If you are one of those well-rested, or otherwise non-morning folk like myself, I tell you, if you need a change in your life, start doing mornings. They’re terrific. The toast. The coffee! The coolness of the air that reminds you of a different country. It feels like a miracle when you start to wake up of your own accord, preempting the alarm as though interrupting a pesky coworker with exactly the words they were about to say. And perhaps the best part is saying “good morning” to anyone you’d like to—more valuable than any of the other salutations because its truthfulness is running out a short clock until noon.
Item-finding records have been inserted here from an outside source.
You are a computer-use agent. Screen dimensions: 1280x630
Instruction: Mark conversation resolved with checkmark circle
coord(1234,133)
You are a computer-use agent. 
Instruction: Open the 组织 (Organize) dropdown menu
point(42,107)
Although it took me four years to get to this point, I like the feeling of getting up and going about a part of the day I haven’t explored as fully here as the hours after 10 p.m. There’s two weeks left, but still plenty of things I haven’t done—or at least haven’t done when the sun is still sleepy. It is all lovely and I am glad to have rediscovered it lately, out of necessity for more hours spent in the library. I would say that the morning is the most pure and honest time of day, but there are many cases when this isn’t true at all. When I wake up I’m often filled with worries and anxieties that never come to pass. I’ve told lies before 9 a.m. The trustworthy toaster will sometimes fail to work or—worse—burn.
But there is still a reason why manic pixie dream girls of movies say things like, “I just woke up one morning and I knew.” Why science has proven it’s the home of productivity and why the meals are called the most important (but I don’t buy that garbage because lunch is obviously much more fun). The morning always shows up, in a sharp and declarative way that doesn’t apply to the rolling hills of afternoon or the blues of night. You must be dropped into it from sleep, from above.
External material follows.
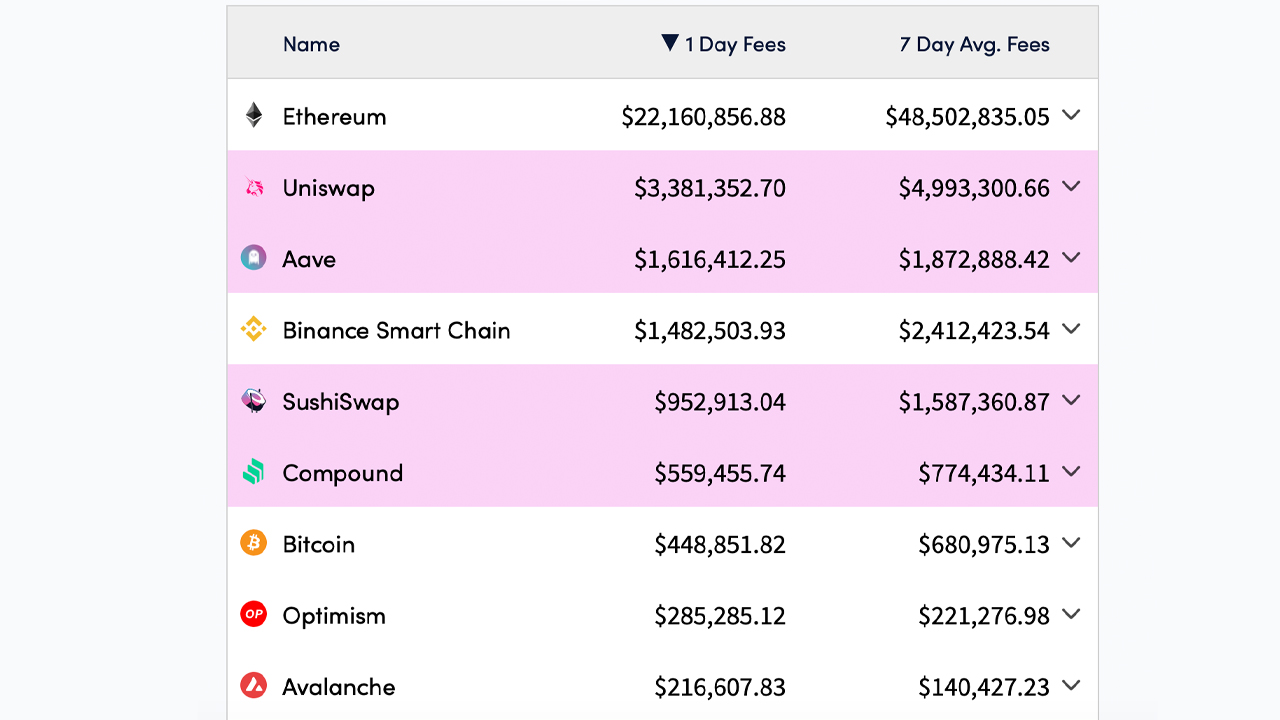Click the Binance Smart Chain logo

pyautogui.click(x=254, y=329)
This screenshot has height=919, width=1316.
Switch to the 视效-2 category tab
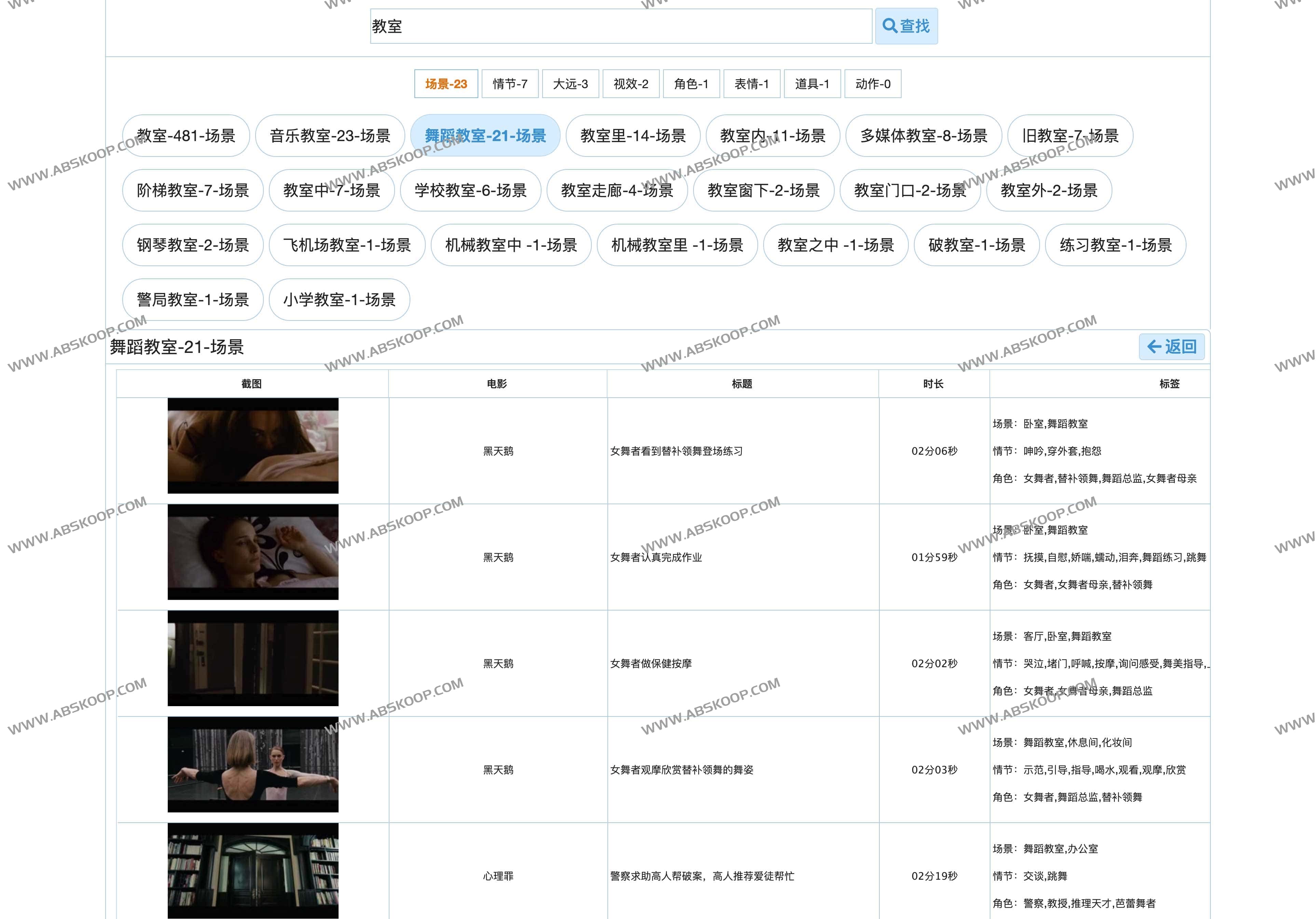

In the penultimate episode of Aziz Ansari’s excellent Netflix show “Master of None,” titled “Mornings,” features vignettes of Aziz’s character Dev and his girlfriend Rachel, played by Noel Wells, at various stages in their relationship one daybreak at a time. I liked this episode because it was romantic and real and very very funny. But also because of the way it is set up to have the reference point of progress and change be the very start of each of those days. It’s not quite through a direct comparison of one morning to another, but a linkage of a series of earliness that shows you the phases of their life through seasons.
I think about this because my last morning on this campus is approaching. Like a lot of lasts, it’s something that’s happened many times here but for some reason the significance is assigned to the bookend. I lost track of the number of games I saw in Cameron or how many bylines I’ve had in The Chronicle, seen Elmo’s from every table and run a couple dozen Recess production nights. But I know the number has to stop running up soon, and for each of those token experiences, I am cashing in for the last time either this week or next.
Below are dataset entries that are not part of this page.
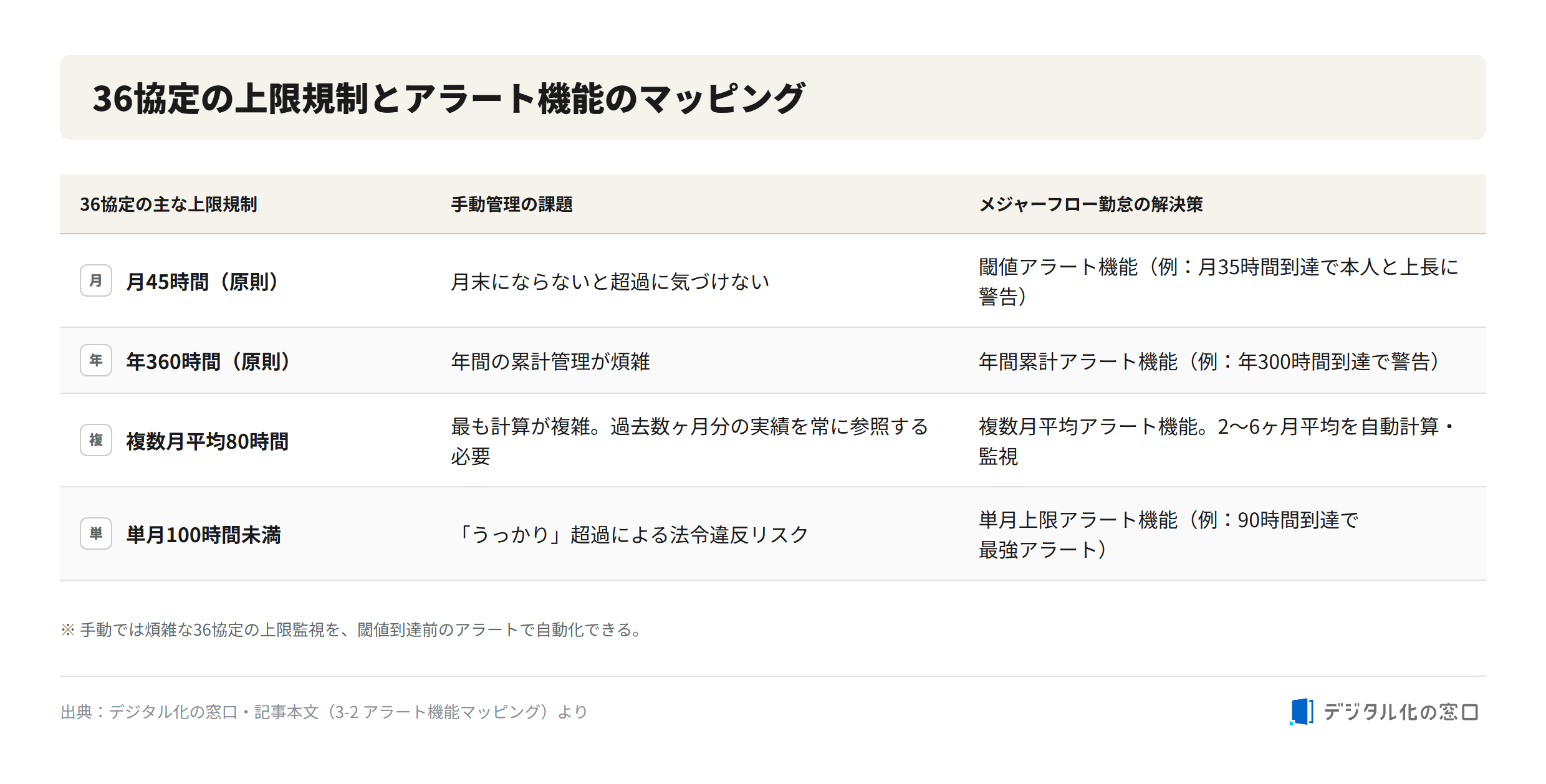Viewport: 1546px width, 784px height.
Task: Click the footnote starting with ※ 手動では
Action: [x=353, y=629]
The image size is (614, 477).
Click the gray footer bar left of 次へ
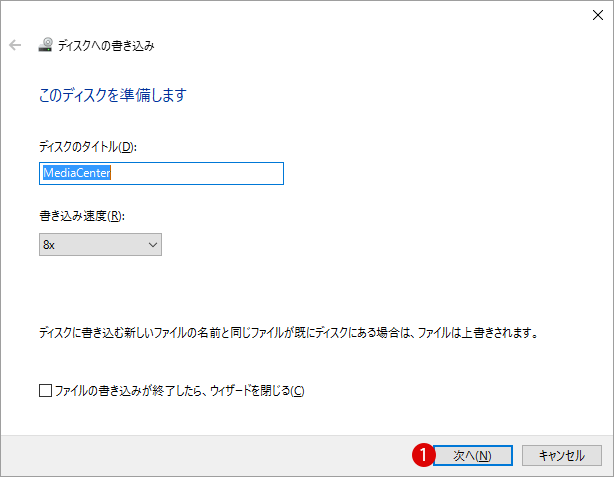pyautogui.click(x=200, y=455)
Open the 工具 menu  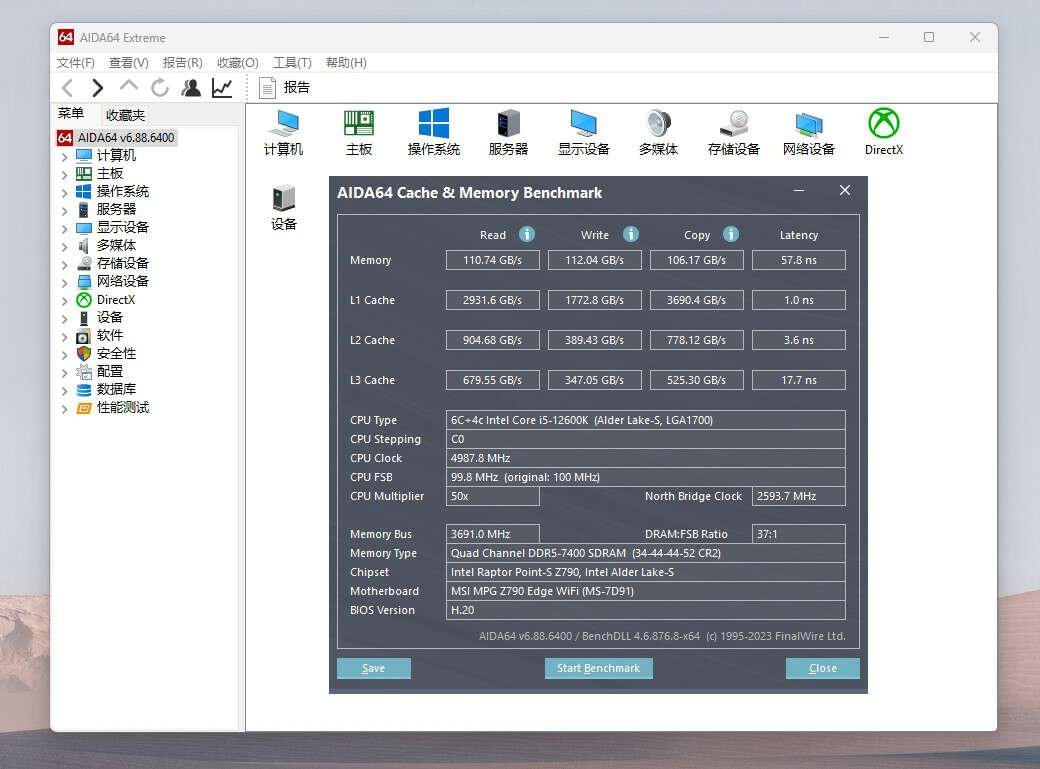coord(291,62)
But counterintuitively, these last-ones, both the happening and the already happened, don’t always carry the extra weight that an ending should. In some cases I am packed and ready to go about the rest of the great big day that is life. Like in the candid glimpses of Dev and Rachel, the biggest days or worst or best were not the last. Their story was in mornings over time—that is, over one episode—in the way that the mornings here in Durham have done for me.
I think about the many places I have started a morning since coming to Duke—more than a few in The Chronicle lounge; K-ville tents; the forests of Pisgah National Park; futons of various levels of comfort; a pillow fort; the Pegram common room. I think about every cold basketball fan, PWILDing and each of my six different roommates I woke up next to. I think about the mornings I missed by sleeping in and the ones that arrived undetached from the unraveling scroll of the night before.
And on May 16 I will wake up in my Anderson Street apartment and no longer be a Duke student. But that isn’t the morning that matters as much.
Georgia Parke is a Trinity senior and Recess Editor.